Provided information START

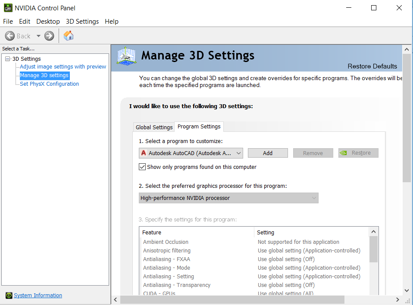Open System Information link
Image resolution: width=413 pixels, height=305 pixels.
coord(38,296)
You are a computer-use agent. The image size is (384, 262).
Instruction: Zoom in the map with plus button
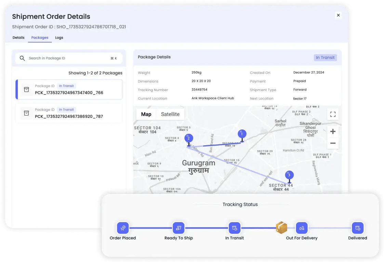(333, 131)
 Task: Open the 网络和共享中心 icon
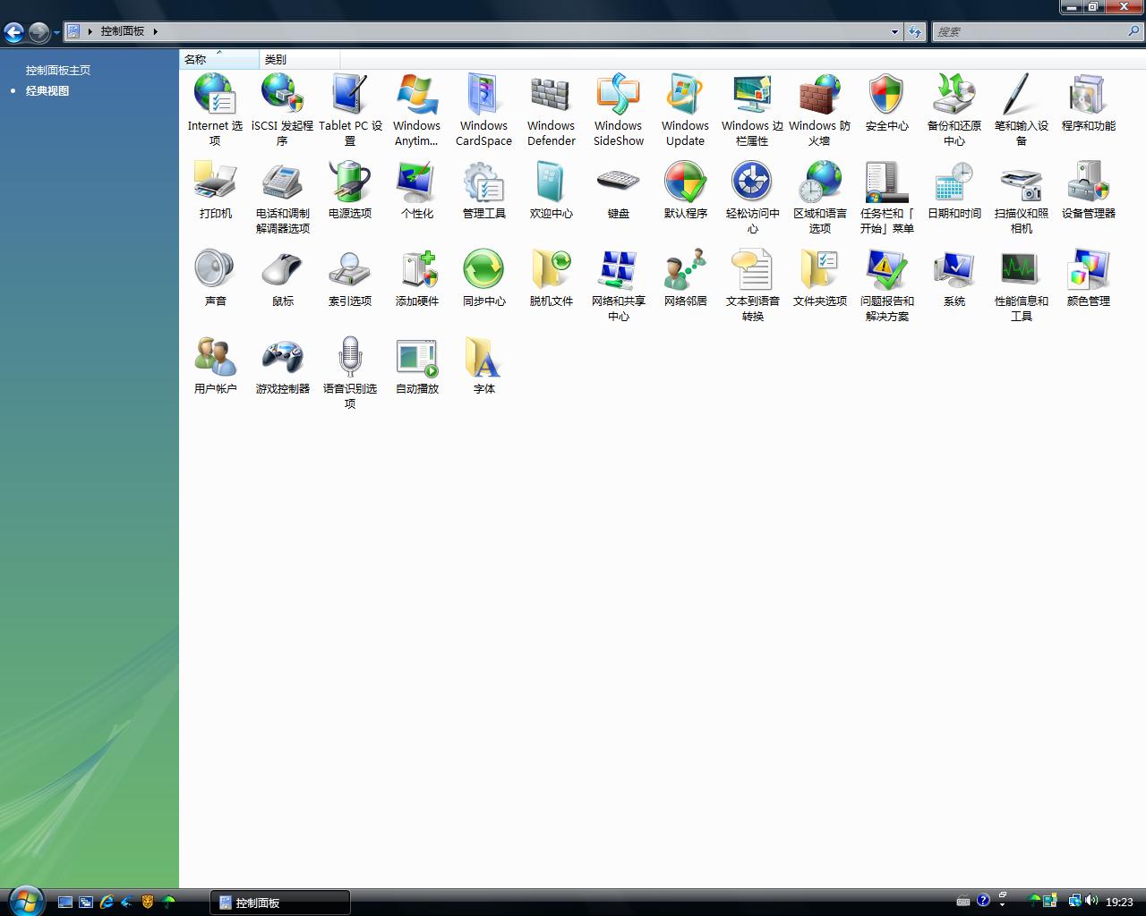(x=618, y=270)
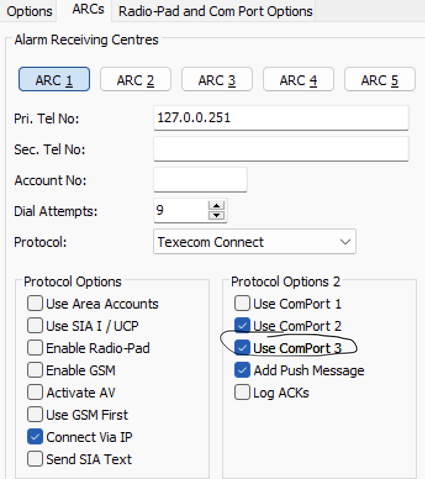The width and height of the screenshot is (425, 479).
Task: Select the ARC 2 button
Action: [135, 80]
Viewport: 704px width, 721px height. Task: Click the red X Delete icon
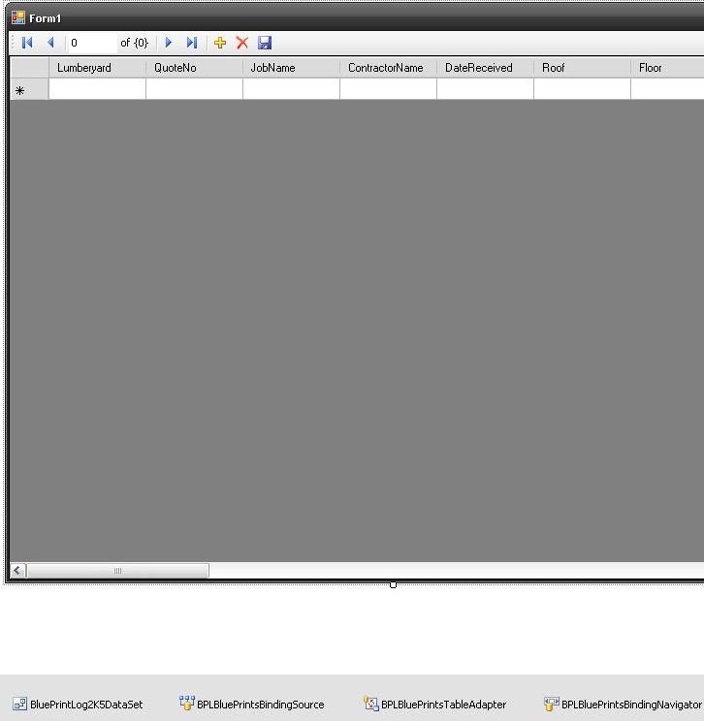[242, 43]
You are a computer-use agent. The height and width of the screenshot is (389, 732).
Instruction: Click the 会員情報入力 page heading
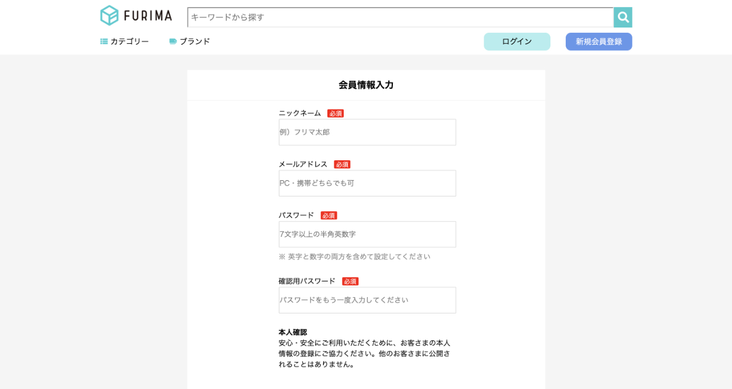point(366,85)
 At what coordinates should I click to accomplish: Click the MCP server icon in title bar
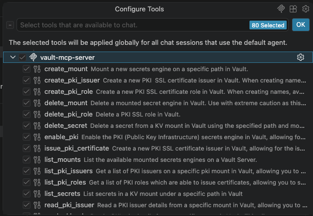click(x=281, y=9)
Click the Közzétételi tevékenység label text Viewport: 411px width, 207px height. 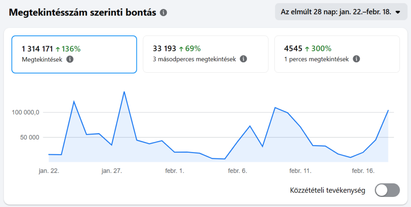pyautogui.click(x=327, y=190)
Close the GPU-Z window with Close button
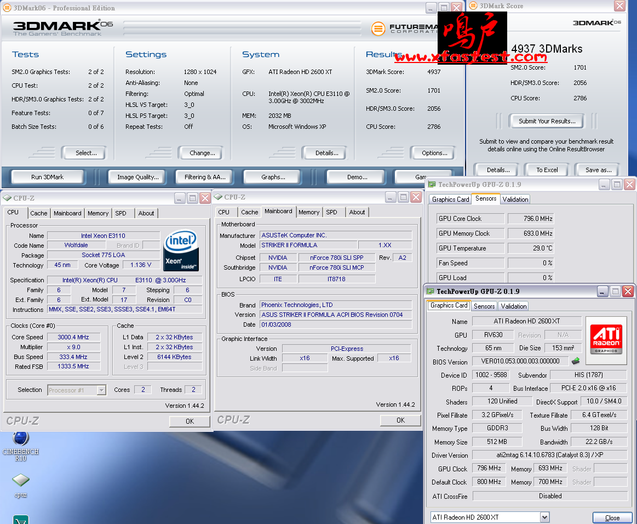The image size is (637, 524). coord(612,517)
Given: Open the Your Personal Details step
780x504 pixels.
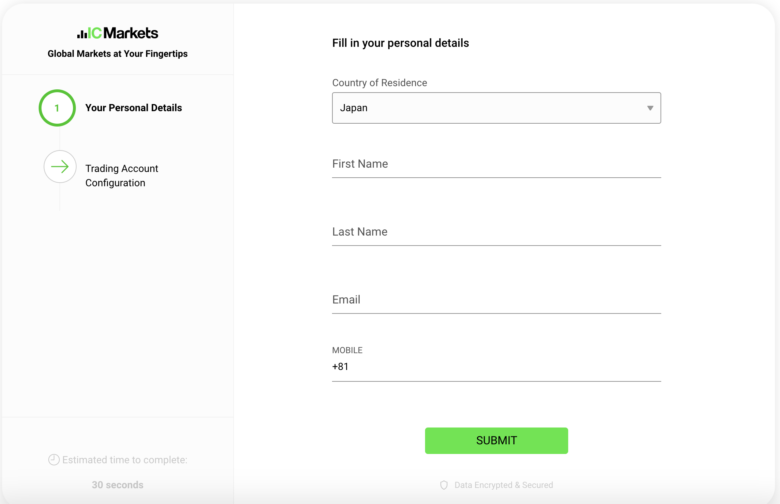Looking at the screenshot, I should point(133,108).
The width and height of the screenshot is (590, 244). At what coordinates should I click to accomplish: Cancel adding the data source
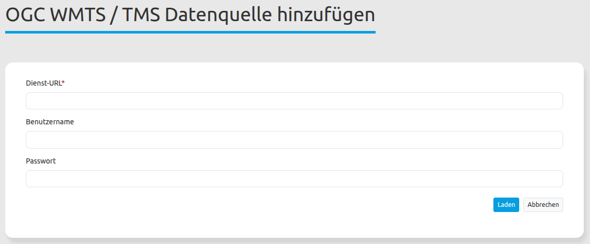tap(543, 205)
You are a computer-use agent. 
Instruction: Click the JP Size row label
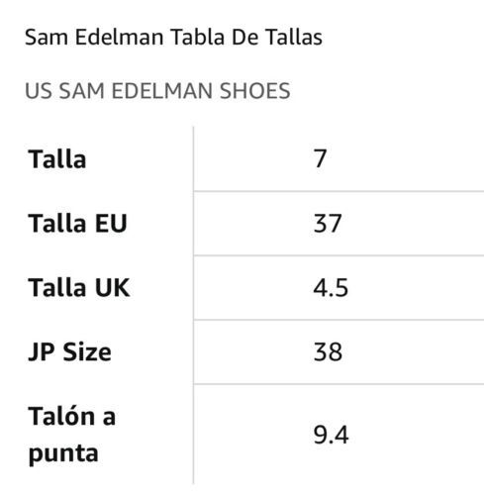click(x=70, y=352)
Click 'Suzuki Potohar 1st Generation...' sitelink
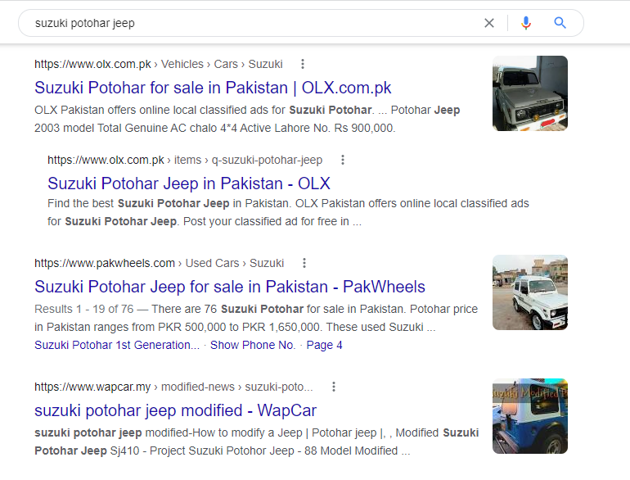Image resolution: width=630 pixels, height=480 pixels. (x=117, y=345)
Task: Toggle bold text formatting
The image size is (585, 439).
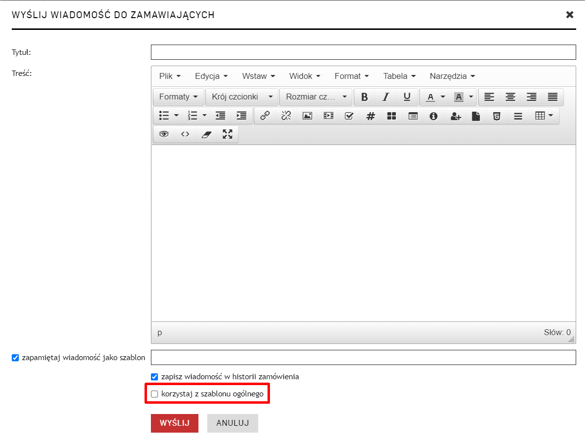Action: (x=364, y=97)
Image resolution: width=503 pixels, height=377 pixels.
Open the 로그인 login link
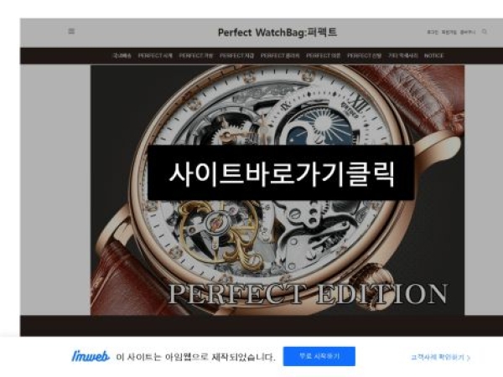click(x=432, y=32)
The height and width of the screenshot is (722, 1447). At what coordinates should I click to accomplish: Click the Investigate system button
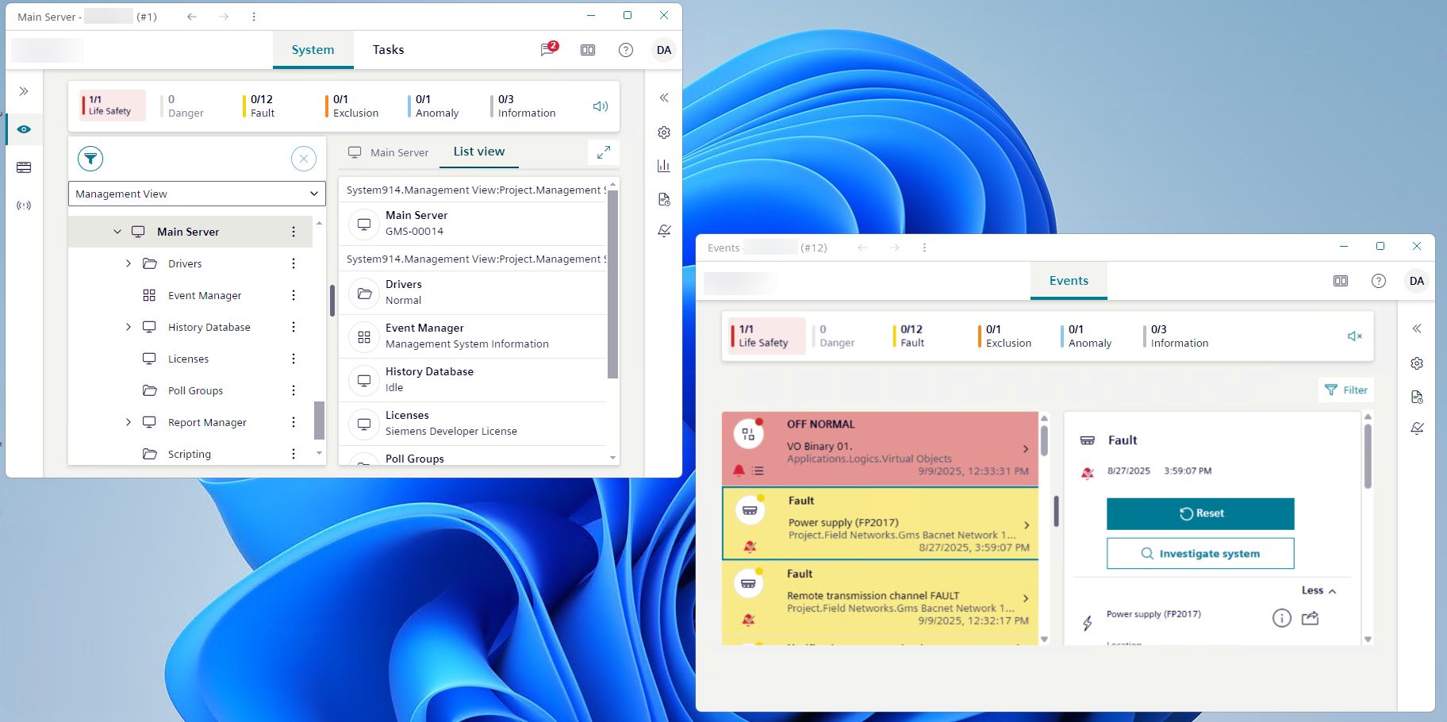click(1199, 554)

Provided information END

> _Exercise instructions_:
Check each line of the data above for the word "agent", then state how many lines have it. Give the number alone.

> _Response to the task_:
3